从字符串中删除字符的最后一个实例-Javascript-重新审视

Question

According to the accepted answer from this question , the following is the syntax for removing the last instance of a certain character from a string (In this case I want to remove the last & ):

 function remove (string) { string = string.replace(/&([^&]*)$/, '$1'); return string; } console.log(remove("height=74&width=12&")); 

But I'm trying to fully understand why it works.

According to regex101.com,

/&([^&]*)$/

& matches the character & literally (case sensitive)

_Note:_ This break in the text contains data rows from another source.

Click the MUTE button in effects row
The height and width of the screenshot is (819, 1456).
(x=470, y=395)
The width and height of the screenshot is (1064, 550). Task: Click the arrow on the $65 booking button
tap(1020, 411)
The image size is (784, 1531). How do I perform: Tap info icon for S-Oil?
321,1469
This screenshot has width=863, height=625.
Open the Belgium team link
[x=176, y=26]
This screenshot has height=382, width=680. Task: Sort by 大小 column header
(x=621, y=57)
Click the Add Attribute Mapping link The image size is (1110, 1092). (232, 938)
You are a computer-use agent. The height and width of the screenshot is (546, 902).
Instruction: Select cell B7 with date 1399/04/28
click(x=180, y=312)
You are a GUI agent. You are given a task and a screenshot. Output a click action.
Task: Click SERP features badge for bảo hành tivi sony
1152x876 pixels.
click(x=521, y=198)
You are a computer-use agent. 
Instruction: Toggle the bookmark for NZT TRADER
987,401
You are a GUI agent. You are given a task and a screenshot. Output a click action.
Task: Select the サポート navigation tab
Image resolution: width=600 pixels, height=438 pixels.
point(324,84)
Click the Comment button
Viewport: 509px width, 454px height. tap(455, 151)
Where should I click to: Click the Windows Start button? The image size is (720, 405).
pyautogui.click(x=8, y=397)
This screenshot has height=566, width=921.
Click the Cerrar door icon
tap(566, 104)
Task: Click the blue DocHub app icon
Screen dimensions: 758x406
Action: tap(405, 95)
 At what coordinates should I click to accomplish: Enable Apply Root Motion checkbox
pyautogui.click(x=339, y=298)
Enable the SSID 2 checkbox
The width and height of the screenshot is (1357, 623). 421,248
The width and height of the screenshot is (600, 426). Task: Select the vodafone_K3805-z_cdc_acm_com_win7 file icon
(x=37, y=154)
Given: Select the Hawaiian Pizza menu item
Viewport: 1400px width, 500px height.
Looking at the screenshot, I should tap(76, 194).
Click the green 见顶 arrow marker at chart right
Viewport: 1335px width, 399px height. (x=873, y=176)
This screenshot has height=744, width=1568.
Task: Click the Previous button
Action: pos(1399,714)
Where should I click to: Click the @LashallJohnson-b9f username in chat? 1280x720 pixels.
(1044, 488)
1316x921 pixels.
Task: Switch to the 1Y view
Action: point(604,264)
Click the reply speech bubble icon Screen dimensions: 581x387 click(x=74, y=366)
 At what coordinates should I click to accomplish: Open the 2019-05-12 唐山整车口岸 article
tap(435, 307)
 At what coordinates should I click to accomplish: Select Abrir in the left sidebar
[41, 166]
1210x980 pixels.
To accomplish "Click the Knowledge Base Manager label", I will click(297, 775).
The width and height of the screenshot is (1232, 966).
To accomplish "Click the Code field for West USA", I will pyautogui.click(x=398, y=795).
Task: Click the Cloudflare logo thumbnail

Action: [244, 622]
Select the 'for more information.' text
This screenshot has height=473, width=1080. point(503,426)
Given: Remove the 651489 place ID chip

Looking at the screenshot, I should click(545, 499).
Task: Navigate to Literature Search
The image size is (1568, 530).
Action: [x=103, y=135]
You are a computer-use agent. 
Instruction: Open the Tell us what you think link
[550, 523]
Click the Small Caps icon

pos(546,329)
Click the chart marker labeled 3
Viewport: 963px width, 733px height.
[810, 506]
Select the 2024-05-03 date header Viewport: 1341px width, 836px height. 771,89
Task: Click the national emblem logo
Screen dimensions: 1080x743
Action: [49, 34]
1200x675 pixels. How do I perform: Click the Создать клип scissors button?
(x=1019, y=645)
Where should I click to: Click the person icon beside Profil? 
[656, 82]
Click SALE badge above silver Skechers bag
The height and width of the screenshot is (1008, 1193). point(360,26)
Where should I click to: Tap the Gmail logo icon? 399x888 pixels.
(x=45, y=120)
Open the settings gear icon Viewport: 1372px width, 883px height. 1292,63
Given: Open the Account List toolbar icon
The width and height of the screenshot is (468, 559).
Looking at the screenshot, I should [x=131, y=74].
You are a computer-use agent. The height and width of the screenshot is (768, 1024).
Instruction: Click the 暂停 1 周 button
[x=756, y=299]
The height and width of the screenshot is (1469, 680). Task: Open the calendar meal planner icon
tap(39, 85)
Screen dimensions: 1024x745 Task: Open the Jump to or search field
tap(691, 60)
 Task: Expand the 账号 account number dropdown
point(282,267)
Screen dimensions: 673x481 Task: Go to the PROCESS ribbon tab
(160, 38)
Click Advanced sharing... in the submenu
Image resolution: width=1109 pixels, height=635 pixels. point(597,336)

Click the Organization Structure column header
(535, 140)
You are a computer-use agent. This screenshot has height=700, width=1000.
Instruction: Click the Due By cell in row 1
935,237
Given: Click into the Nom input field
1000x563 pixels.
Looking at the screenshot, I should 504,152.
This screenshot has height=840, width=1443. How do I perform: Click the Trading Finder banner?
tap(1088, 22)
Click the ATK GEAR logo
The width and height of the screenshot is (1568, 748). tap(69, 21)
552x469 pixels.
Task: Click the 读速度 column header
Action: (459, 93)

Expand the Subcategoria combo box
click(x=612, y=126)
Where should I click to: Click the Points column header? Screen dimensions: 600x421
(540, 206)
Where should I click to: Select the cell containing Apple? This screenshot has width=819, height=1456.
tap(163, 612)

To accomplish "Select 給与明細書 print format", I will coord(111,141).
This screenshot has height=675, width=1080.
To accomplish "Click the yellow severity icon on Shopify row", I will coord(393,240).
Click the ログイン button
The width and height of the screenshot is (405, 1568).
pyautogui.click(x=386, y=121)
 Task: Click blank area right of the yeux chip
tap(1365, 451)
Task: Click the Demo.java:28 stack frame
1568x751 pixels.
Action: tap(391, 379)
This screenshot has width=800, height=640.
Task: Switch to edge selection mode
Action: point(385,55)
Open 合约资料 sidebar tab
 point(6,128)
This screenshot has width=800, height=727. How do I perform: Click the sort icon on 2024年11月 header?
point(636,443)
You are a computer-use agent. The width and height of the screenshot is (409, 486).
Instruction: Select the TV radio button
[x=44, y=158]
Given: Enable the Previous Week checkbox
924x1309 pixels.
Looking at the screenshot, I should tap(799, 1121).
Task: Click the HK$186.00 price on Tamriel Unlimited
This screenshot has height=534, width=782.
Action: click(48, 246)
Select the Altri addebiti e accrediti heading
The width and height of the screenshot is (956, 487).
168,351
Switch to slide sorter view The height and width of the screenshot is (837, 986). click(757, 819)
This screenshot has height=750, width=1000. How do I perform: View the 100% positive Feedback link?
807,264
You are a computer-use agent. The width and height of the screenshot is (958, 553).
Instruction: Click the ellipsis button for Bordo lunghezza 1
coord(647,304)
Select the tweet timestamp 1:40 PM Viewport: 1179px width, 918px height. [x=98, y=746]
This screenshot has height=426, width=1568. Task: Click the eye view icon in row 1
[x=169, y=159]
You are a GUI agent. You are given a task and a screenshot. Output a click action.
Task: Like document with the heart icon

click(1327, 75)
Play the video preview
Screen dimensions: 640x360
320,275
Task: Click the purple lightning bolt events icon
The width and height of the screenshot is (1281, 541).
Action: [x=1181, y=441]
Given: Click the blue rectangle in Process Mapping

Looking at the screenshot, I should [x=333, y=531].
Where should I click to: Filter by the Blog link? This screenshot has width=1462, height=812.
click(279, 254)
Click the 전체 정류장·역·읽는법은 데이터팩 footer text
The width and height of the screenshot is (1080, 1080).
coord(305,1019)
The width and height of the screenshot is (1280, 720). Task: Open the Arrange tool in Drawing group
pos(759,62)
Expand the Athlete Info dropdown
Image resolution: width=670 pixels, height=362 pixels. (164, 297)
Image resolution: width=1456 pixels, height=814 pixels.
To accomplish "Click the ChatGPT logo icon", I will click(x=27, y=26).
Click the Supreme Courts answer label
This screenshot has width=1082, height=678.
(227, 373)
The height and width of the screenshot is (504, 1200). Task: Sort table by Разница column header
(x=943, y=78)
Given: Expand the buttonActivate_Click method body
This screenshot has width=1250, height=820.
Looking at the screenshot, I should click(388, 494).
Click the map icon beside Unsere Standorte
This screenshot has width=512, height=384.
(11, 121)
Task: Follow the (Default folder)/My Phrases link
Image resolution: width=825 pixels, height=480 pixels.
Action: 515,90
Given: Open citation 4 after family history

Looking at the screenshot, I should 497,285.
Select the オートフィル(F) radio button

1st Capturing Group ([^&]*) Match a single character not present in the list below [^&]*

* Quantifier — Matches between zero and unlimited times, as many times as possible, giving back as needed (greedy)

& matches the character & literally (case sensitive)

$ asserts position at the end of the string, or before the line terminator right at the end of the string (if any)

So if we're matching the character & literally with the first &:

Then why are we also "matching a single character not present in the following list"?

Seems counter productive.

And then, " $ asserts position at the end of the string" - what does this mean? That it starts searching for matches from the back of the string first?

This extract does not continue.